Now I’ll never know if this one instance was the catalyst to my future anxiety but what I do remember was I became much more aware of the sensation. Now that I had felt the worst of what would happen I was terrified that it would happen again and dreading the humiliation that came with it. So then it evolved outside of just gross things to include any time I felt off in a place or certain situation. It began that with every time I felt just the start of nerves or flutters in my chest I was panicking. Worried about where I was, can I get out, is someone there who knows how to help me. Vision white in my desk in my computer class for reasons unknown to me and I sat scared and trying to not pass out sideways – thankful for when it started to fade without me having to cause a scene. Can’t breathe in band class as a solo crept up in the score and asking the saxophone player next to me to play it as I faked continuing on even though I couldn’t see. Dizziness hitting on a bus as we pulled up for a Latin competition at an unfamiliar school feeling nervous for my performance and hoping one of my friends would stay with me to make me feel calm and get me off the bus.

Situations kept coming and coming and I felt like I was floundering just trying to keep my head above the water that was my anxiety although I hadn’t even put a name to it. But by some beautiful act of Spirit supporting me, I found meditation and breathing exercises on CD. And around that same time, my parents offered counseling with someone who had tools like haptic feedback devices that would help me learn how to recognize when my anxiety was starting and how to breathe to calm it down.
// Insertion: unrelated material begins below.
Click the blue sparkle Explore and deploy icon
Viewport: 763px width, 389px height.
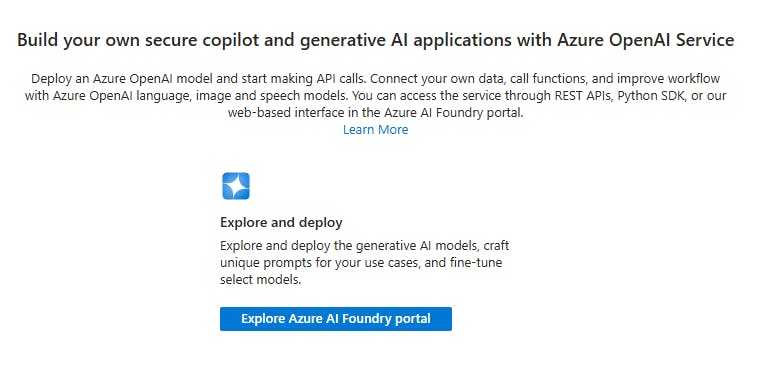click(x=236, y=186)
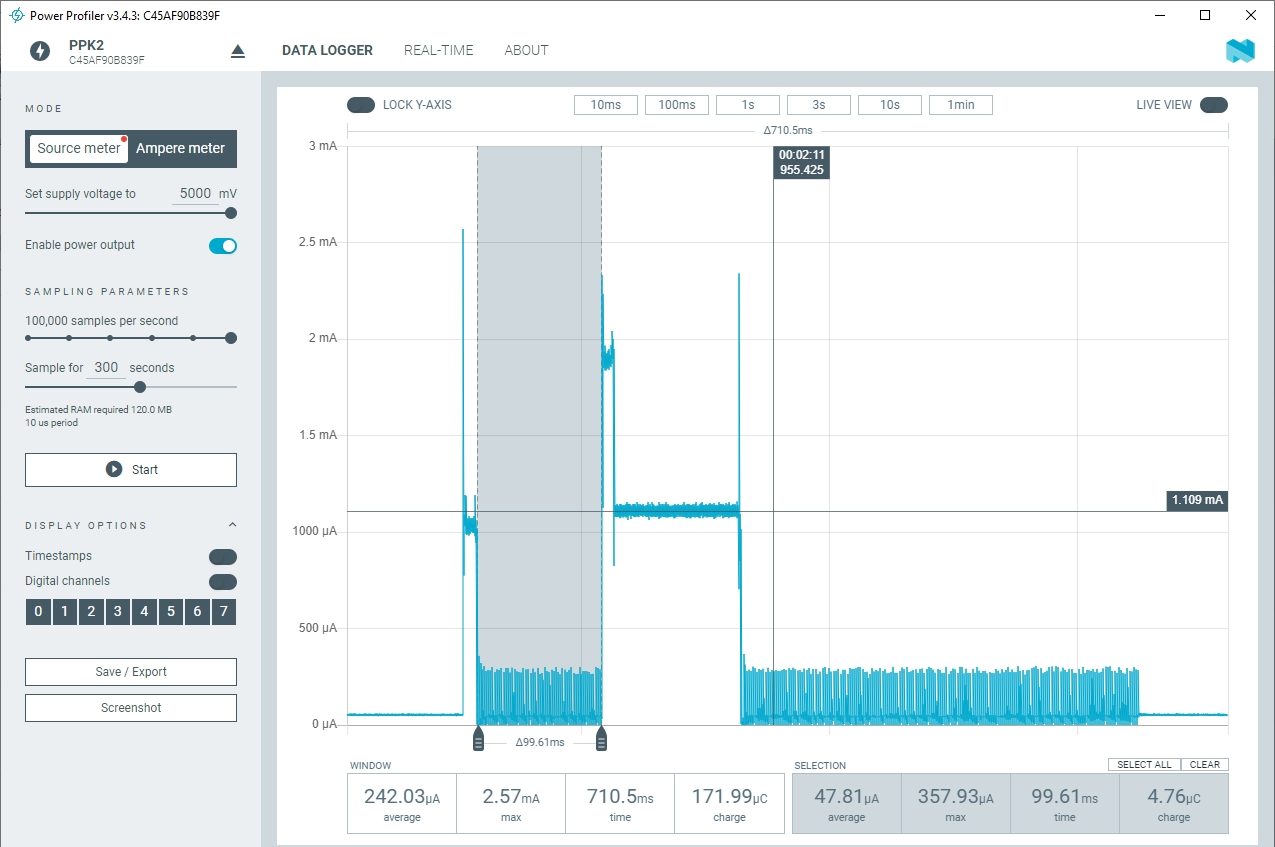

In the years to follow, I’d find yoga and more meditation tools to unlock the power of the breath and finally start to feel like I could take back the power of my life and not live controlled by the fear of when my next anxiety attack would hit.

Anxiety looks different for every person who experiences it. I know there are certain places that if I go to, like movie theaters or in large crowds, that I’ll have to be on my A game keeping all of my tools at the top of my awareness to have the best experience possible. Even then sometimes I may still need to leave and that’s okay. For some, it can be triggered by sounds, smells, imagery. For others, it could be places or a lack of familiarity. Anxiety is so diverse. It can be minor and mistaken for nerves or it can be major and completely disrupt someone’s life. In any instance, it’s not something that should be ignored or brushed off. That feeling of anxiety causes stress and stress causes issues not only in our mind and emotions but in our physical body as well. It begins to create negative connections in our brain, almost training in a cause-and-effect situation that becomes harder and harder to break if we let it run loose. 

No matter how it may show up for you I just want you to know this – your experience is valid. What you are feeling is okay and you aren’t alone. I see you and for what it’s worth I’m here for you. It can be terrifying and uncomfortable but it doesn’t have to be forever. There are tools like deep breathing, physical exercises, mantras, essential oils, visualizations, reiki, the list goes on and on but I just want you to know there are ways to help. And you have the power to do it, yes you. You can take back the control and make progress. If I can find ways, like breathing and reiki, that can actually heal at the deepest level the root causes of what triggers my anxiety, then I know you can too.

So I share all of this in the hope that you see there is a light at the end of the tunnel. There are ways to heal and create positive change. You can do this and I have full faith in you on your journey. If you’re curious to learn more about the tools and experiences I have found and how I handle my anxiety now please don’t hesitate to reach out on social or email us. I’m passionate about sharing what’s worked for me to help others in any way I can. Just know that for anyone reading this who has experienced the same difficulties, felt the same fear, and worried about whether they can go on living this way, I’m sending you love, healing, and support as you journey forward.